▶ _INSTRUCTIONS FOR THE TASK_: In the listing below, how many lines include "marker"? Give the number and no other text.

▶ _MATERIAL SUPPLIED_:
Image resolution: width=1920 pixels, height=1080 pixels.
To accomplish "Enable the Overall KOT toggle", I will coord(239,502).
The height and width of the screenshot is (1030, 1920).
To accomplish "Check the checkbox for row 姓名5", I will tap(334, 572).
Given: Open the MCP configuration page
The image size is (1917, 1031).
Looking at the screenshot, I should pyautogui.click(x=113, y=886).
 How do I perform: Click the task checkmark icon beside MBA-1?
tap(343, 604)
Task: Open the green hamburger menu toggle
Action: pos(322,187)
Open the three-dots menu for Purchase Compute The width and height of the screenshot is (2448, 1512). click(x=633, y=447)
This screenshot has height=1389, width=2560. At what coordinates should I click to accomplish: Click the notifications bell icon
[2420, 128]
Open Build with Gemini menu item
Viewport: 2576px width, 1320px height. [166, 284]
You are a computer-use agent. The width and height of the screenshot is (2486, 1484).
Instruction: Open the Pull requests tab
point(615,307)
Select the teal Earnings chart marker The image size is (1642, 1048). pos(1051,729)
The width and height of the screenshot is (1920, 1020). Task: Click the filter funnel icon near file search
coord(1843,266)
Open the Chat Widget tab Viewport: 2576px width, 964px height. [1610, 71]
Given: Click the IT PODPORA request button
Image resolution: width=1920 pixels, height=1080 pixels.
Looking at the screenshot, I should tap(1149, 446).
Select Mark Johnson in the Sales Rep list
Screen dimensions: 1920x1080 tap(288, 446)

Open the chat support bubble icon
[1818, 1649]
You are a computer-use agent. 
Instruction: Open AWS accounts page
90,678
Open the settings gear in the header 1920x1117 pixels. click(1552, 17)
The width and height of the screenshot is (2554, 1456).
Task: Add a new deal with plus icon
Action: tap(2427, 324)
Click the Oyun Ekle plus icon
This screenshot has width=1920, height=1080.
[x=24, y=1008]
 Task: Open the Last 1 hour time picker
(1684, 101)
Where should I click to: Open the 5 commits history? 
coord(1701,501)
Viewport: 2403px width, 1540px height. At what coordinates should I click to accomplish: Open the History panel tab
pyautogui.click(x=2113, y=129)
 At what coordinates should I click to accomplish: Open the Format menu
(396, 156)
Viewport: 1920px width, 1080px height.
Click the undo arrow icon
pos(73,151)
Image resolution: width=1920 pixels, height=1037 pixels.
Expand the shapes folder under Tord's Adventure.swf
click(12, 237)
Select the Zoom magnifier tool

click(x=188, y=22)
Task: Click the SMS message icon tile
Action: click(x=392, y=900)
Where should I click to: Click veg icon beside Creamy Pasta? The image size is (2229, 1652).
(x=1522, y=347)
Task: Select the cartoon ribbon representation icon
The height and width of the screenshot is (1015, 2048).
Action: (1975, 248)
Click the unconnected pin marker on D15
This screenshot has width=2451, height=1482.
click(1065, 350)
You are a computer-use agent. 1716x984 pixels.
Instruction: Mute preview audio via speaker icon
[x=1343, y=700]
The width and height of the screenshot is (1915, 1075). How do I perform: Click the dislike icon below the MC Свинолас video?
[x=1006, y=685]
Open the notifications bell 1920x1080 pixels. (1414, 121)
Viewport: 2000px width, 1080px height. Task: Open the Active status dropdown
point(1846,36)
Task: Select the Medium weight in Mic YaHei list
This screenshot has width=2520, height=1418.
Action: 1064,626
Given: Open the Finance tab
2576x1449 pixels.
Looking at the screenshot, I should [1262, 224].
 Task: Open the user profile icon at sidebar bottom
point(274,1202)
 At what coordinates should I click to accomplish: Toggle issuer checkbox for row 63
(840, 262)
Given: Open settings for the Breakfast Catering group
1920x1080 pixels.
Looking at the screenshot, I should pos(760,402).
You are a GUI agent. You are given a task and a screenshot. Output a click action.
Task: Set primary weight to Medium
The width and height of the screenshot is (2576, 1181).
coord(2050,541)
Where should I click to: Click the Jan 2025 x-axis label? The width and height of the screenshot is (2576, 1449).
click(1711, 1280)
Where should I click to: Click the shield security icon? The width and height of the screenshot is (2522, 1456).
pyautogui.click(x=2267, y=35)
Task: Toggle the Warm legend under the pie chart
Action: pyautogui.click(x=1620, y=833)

▶ _RESPONSE TO THE EXERCISE_: 2